The Government has recently published the report “Transparency& Trust: Enhancing the Transparency of UK Company Ownership and Increasing Trust in UK Business”, detailing some notable proposals for change in corporate regulation.

The thrust of the Government’s position is that enhancing accountability and transparency will build trust that will foster economic growth and the UK’s reputation for providing a sound business environment.

A major feature of the proposals is the creation of a public register which identifies the beneficial owners of a company.   UK companies will need to obtain and hold information on individuals who ultimately own or control more than 25% of a company’s shares or voting rights, or who otherwise exercise control over a company or its management. Where that beneficial interest is held through a trust, the identity of the trustees or any other natural persons exercising effective control over the activities of the trust will need to be disclosed.

In addition, individuals with a qualifying beneficial interest  in a company will be required to disclose this information to the company. This will mirror the disclosure requirement on significant investors in listed companies. However, to reduce red tape, the Government intends to exempt companies who comply with the Financial Conduct Authority’s Disclosure and Transparency Rules, or who have securities listed on a regulated market subject to equivalent disclosure requirements.

Companies will be required to maintain a register of beneficial owners. This will contain information on the beneficial owners’ full name, date of birth, nationality, country or state of usual residence, residential address, service address, date on which they acquired the beneficial interest and details of that beneficial interest and how it is held. The register will be kept available for public inspection, with the exception of residential addresses.

Companies will be required to provide the information to Companies House. Such information will be publicly available with the exception of residential addresses and full dates of birth.

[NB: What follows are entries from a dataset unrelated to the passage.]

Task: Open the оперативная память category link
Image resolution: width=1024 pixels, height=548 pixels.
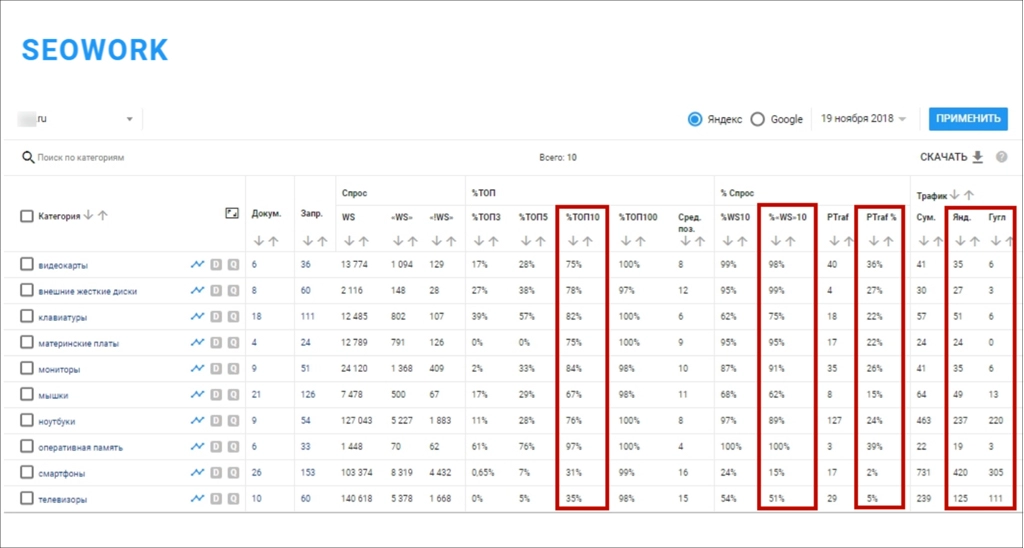Action: coord(80,447)
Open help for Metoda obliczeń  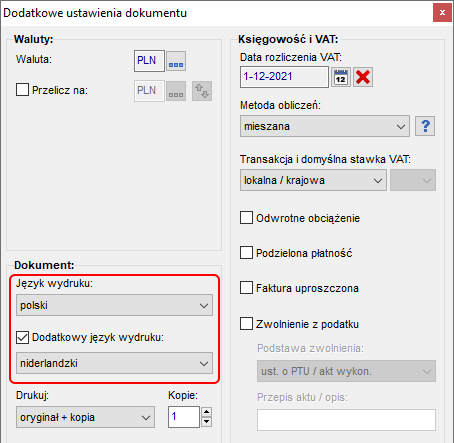click(425, 126)
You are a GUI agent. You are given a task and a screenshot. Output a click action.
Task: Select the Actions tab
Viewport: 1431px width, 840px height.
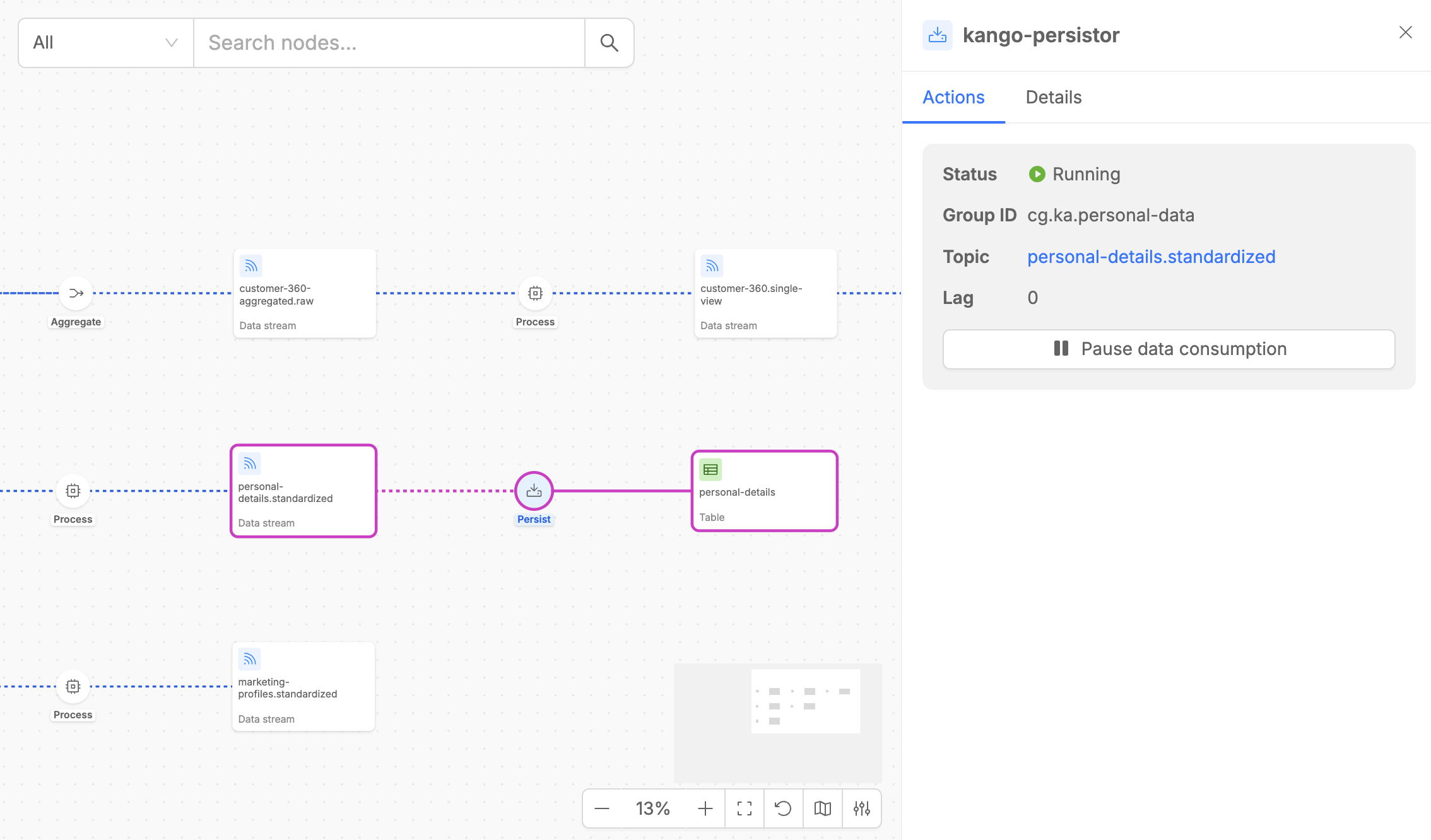pyautogui.click(x=953, y=97)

This will be in keeping with the current position regarding directors’ residential addresses and the outcome of the Company Filing Requirements consultation to suppress the “day” of the birth date. In exceptional circumstances, full public disclosure   will not be required although enforcement authorities will be  able to access the protected information.

On incorporation, companies will be required to provide an initial statement of beneficial ownership, failing which they will not be registered at Companies House. Companies will then be required to confirm that the information held at Companies House is correct at least once every 12 months, detailing all changes that have occurred during the year. However, under complementary proposals in the Company Filing Requirements reform package, companies will be able to update the information more   frequently should they wish to do so.

Introducing a central registry of company beneficial ownership represents a significant change in company law, imposing new duties on both companies and their beneficial owners. These obligations will be backed by new criminal offences.

As part of a three-pronged approach to transparency, the Government also intends to outlaw bearer shares and, in most instances, the use of corporate directors.